Finding the Nash equilibrium of a bimatrix game can be defined as $$ \begin{array}{ll} v_{1}^*=\left(x^{*}\right)^{T} A y^{*} \geq x^{T} A y^{*} & \forall x \in X, \\ v_{2}^*=\left(x^{*}\right)^{T} B y^{*} \geq\left(x^{*}\right)^{T} B y & \forall y \in Y, \end{array} $$ where the bimatrix game can be represented by matrices $A, B$. The $(x^*,y^*)$ is a Nash equilibrium, and the $v_1^*, v_2^*$ is the corresponding value of Nash equilibrium.

My algorithm can somehow give a prediction $v_1, v_2$ to approximate the true value $v_1^*, v_2^*$.

However, after the prediction, I want to find the mixed strategy $x, y$ corresponding to the $v_1, v_2$. Then the problem is reduced to the equation system shown at the top.

(I apologize in advance if anything is not clear, feel free to edit it or make a comment.)

Answer 1

Let the matrices be $A_{n\times n}=(a_{i,j})_{i\leq n\\j\leq n}$ and $B_{n\times n}=(b_{i,j})_{i\leq n\\j\leq n}$. The decison variables $x=[x_1,\dots,x_n]$ and $y=[y_1,\dots,y_n]$ are in the $n-1$ probability simplex.

We flat the matrices $A$ and $B$ to vectors $a$ and $b$ with length $n*n$, where $a=[a_{11},\dots,a_{nn}]$, $b=[b_{11},\dots,b_{nn}]$.

We define a $n*n$ length vector $p=[p_{11}, \dots , p_{nn}]$, where $p_{i,j} = x_i *y_j, i\leq n, j\leq n.$

The existence of solution and soving are related to the following linear eqaution system, $$a^Tp = v_1$$ $$b^Tp = v_2$$ $$1^Tp = 1$$ $$0\leq p \leq 1$$

Answer 2

This is just some of my thought: Suppose $\gamma = v_1/v_2$ is finite, we have $ x^T(A-\gamma B)y = 0$. Since $x,y$ are nonnegative and nonzero, at least the matrix $A-\gamma B$ cannot be positive for every entry.

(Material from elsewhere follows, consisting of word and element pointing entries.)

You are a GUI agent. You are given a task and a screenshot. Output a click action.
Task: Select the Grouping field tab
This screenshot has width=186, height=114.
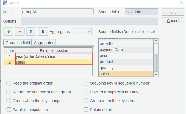18,42
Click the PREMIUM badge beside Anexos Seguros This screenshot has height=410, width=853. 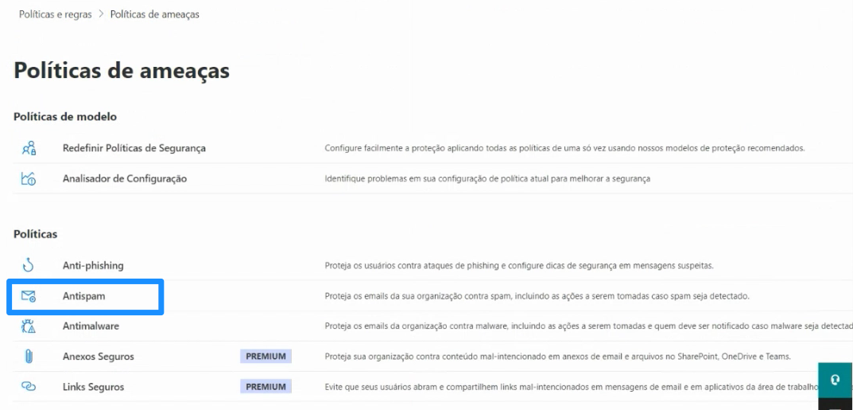[x=266, y=357]
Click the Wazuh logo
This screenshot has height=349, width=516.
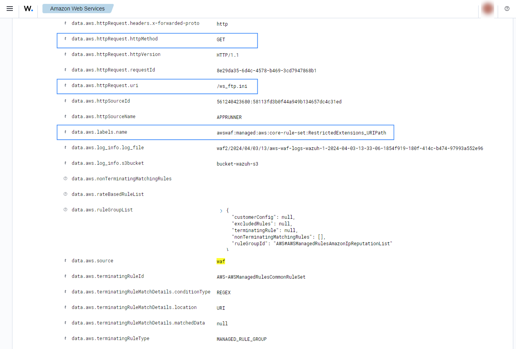pyautogui.click(x=28, y=9)
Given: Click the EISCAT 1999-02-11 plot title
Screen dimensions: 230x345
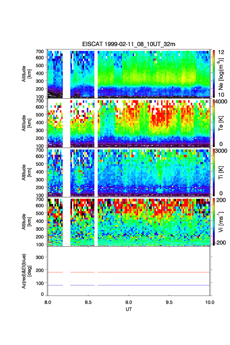Looking at the screenshot, I should click(x=129, y=44).
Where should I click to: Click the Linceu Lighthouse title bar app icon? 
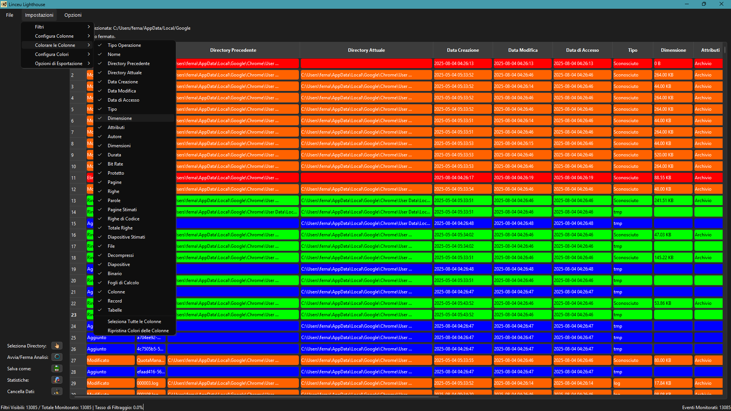point(4,4)
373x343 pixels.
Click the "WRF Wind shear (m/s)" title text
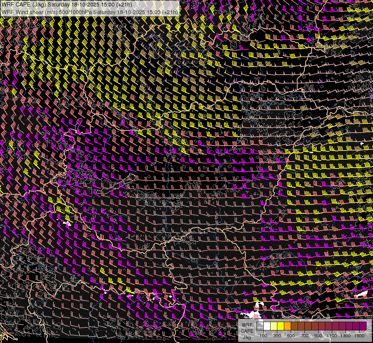pyautogui.click(x=29, y=12)
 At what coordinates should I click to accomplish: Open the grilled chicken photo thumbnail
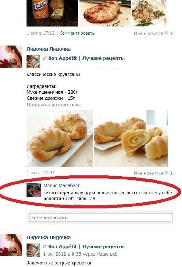tap(105, 13)
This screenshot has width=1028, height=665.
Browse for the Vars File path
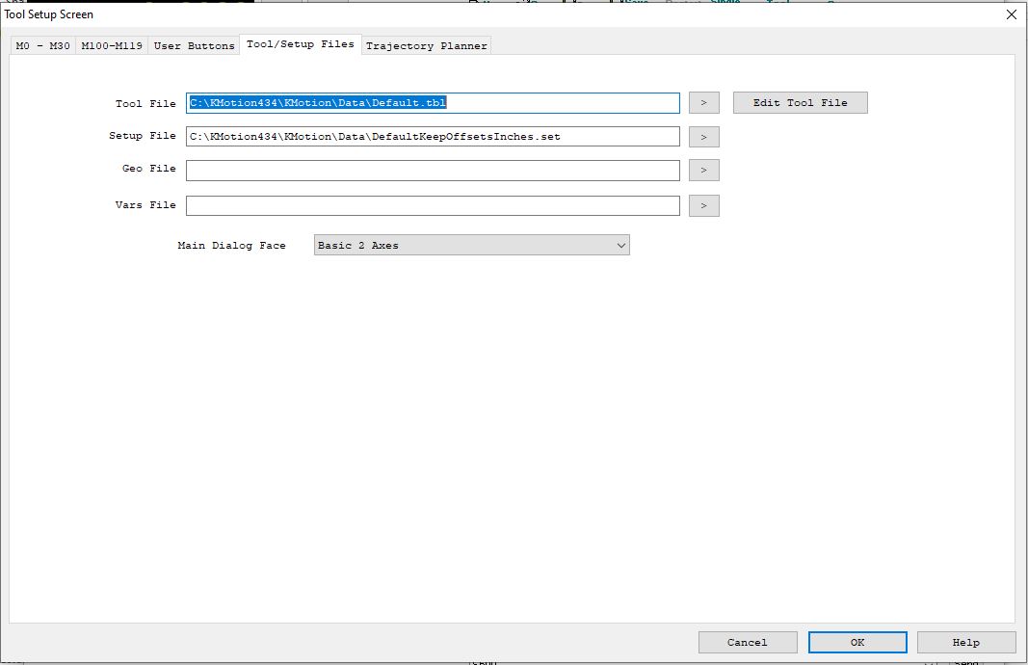[703, 205]
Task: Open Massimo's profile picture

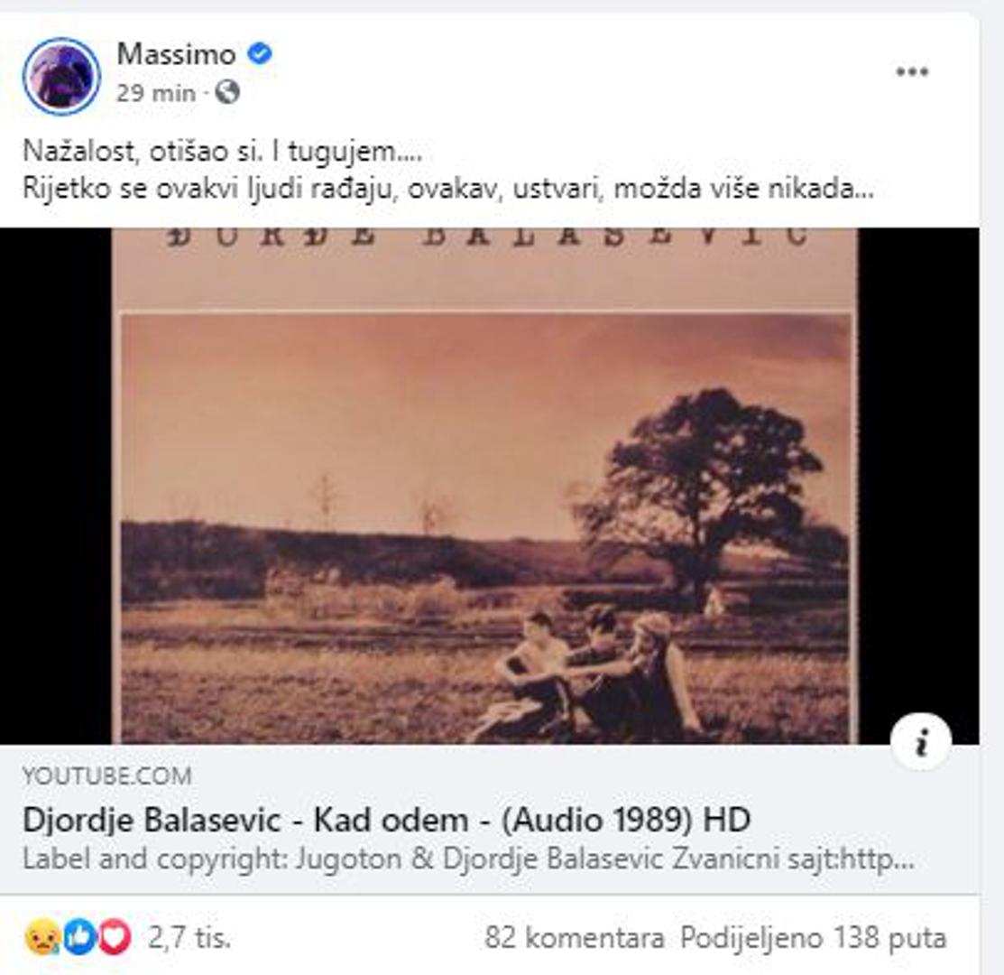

We can consider

$$f(x,y) \equiv x^T(A-\gamma B)y $$

as real-valued function defined on the compact space $T^{n-1} \times T^{n-1}$, where $T^{n}$ is the $n-$dimensional unit simplex. Now, the problem will be reduced to finding zeros of $f$ in this compact space. If we view $f$ as quadratic polynomial in with factors of $x_jy_k$, then maybe there are zero-finding numerical methods for this type of function.